There is also in the low country a dance-drama called Kolam in which the performers wear masks depicting animals or people such as kings or high officials, and provides amusement and social satire.

Masks of Sri Lanka

It is not possible to say how far back this mask tradition goes in the country, but it is possible that it is a few centuries old. Masks have been used in many rituals performed to propitiate the gods or demons or to cure illnesses said to be caused by demons. Today one could even find up to twenty-two such masks. There is one mask which could be found in the Munich Museum, Germany. There is evidence that the Mahakola Sanni mask could be found in the Naparastek Museum in Prague. It is said that on the abdomen of the demon there is the British coat of arms, could be because the country was ruled by Britain.

The more important and very widely used masks are from KOLAM which is folk theatre. Kolam is pretty old, but it is still not possible to say when it really started. There are many Kolam texts available and one of the earliest copies are available in the British Library. Kolam scripts vary from time to time and it appears that more new masks have been introduced. One such mask is that of a Devil Dancer, now in the collection in Leipzig, Germany.

There is another folk theatre known as Sokari in which also a mask is used.

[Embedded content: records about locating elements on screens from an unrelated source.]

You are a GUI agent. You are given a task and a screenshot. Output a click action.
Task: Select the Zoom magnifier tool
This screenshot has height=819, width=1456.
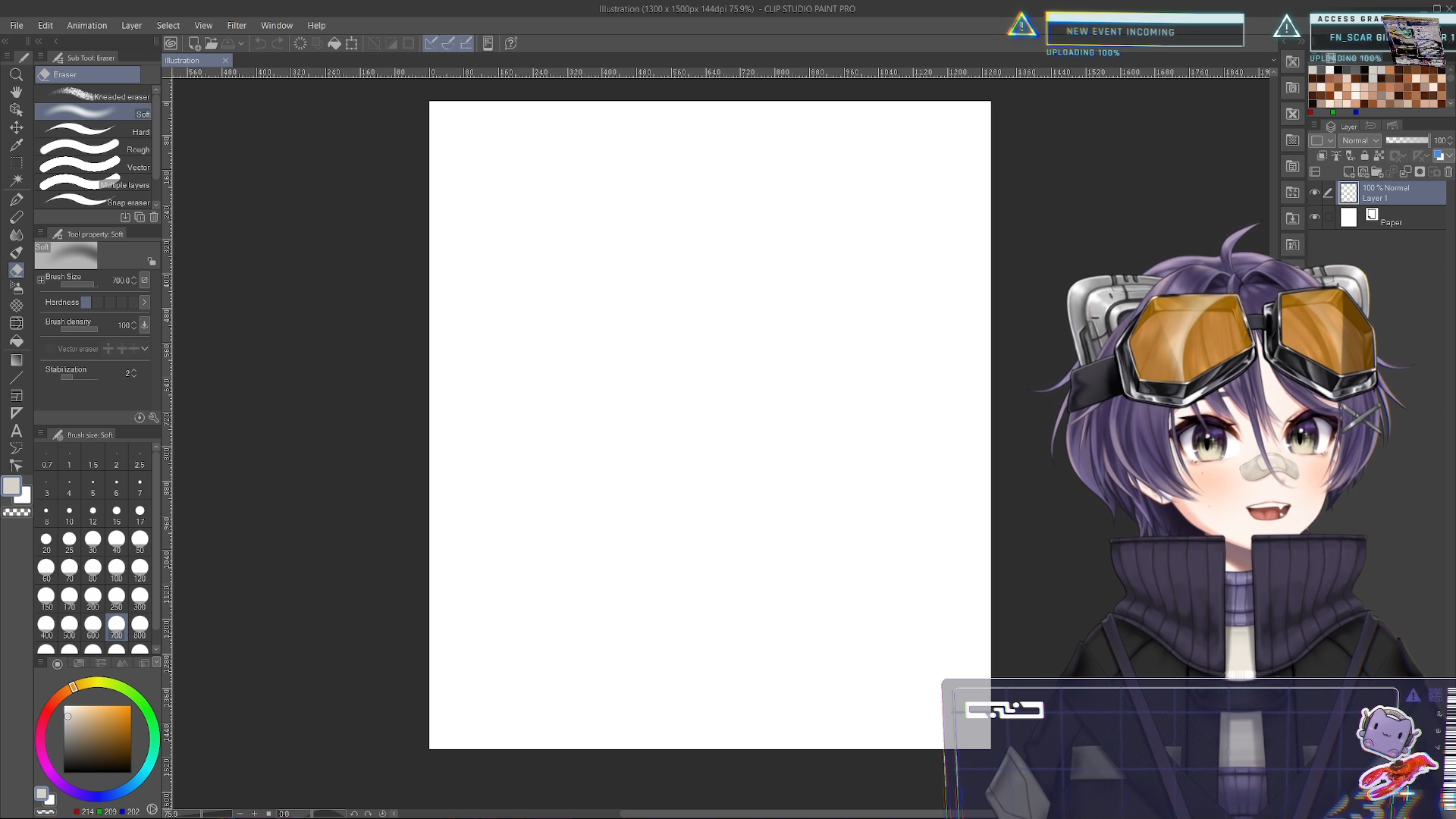[16, 74]
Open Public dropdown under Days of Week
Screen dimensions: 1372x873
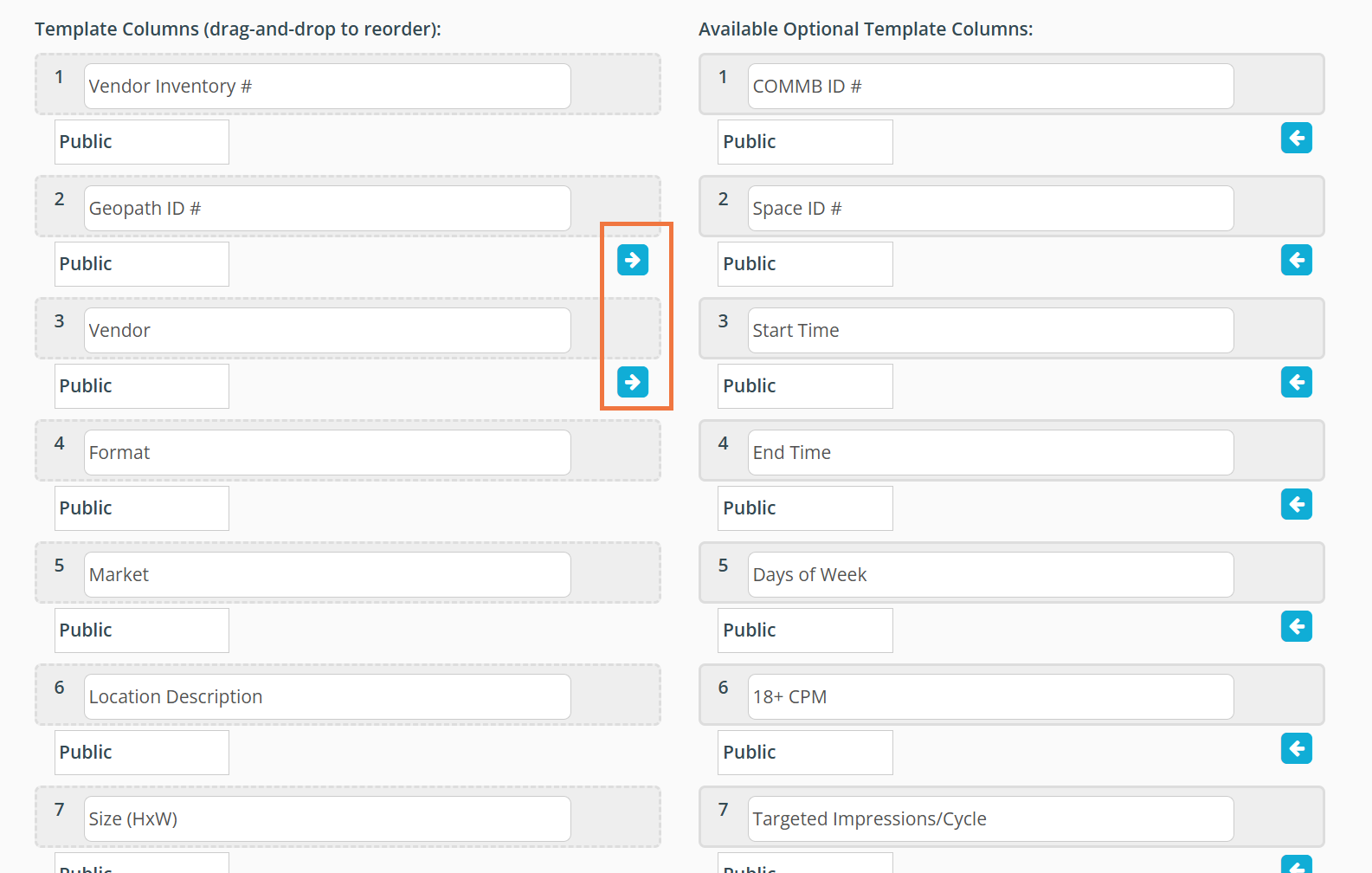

The masks do not last long like the masks from the rituals or the Kolam, which are made out of well-seasoned wood, treated and painted.

Drums of Sri Lanka

Sri Lanka has been having many types of drums in use from ancient times, and reference to these are found in some of the classical literature e.g. Pujawaliya, Thupawansaya, Dalada Siritha etc. Although there had been about 33 types of drums, today we find only about ten and the rest are confined only to names. Sri Lankan Drum Tradition is believed to go as far back as 2500 years.

Drums were originally used for pleasure and later for rituals, came to be used in the Buddhist Temples for main ceremonies. At a later stage, Drums were also used as a mean of communication.

Ana Bera - This drum was used to inform the people about orders from the King.

Vada Bera - This drum is played when a criminal is taken for beheading.

Mala Bera - This drum is used in a funeral procession.

Rana Bera - This drum is used by the army when going out to meet the enemy.

Geta Bera - This is the main drum used to accompany dances in-the Kandyan or the Hill Country tradition.

Yak Bera - This drum normally accompanies the dances from the low country, especially the mask dancing connected with rituals and the folk play Kolam.

Davula: This drum is used in most of the Buddhist ceremonies all over the island.

Thammattama: This is also referred to as the Twin Drum. This drum is played with two sticks.

Udekkiya: The smallest drum among the local drums. This is played with one hand.

Dakkiya: This is used mainly for rituals.

Bummadiya: This is the only drum made out of clay. During harvesting, people are seen playing this drum accompanied by singing. The drum is in the shape of a pot.

Hand Rabana: Rabana is about one foot in diameter and is made out of wood. Some performers keep revolving the rabana on the tip of their fingers while others play it accompanied with singing.

Bench Rabana: This is the biggest of the drums used in Sri Lanka. The special feature of this drum is that it is played at a time by two or more people. This drum is commonly used for New Year festivals and there are many special rhythms played on them. It is mostly played by women.